*** Task input Section Begins ***

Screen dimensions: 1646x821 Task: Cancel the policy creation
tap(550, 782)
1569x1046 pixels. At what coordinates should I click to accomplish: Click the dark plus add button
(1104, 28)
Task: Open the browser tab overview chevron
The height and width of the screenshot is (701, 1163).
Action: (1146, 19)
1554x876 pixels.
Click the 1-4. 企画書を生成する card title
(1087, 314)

*** Task input Section Ends ***

▶ _Exercise directions_:
Please output every record, keeping each line exact.

▶ _Written answer_:
Screen dimensions: 1646x821 Task: Cancel the policy creation
tap(550, 782)
1569x1046 pixels. At what coordinates should I click to accomplish: Click the dark plus add button
(1104, 28)
Task: Open the browser tab overview chevron
The height and width of the screenshot is (701, 1163).
Action: (1146, 19)
1554x876 pixels.
Click the 1-4. 企画書を生成する card title
(1087, 314)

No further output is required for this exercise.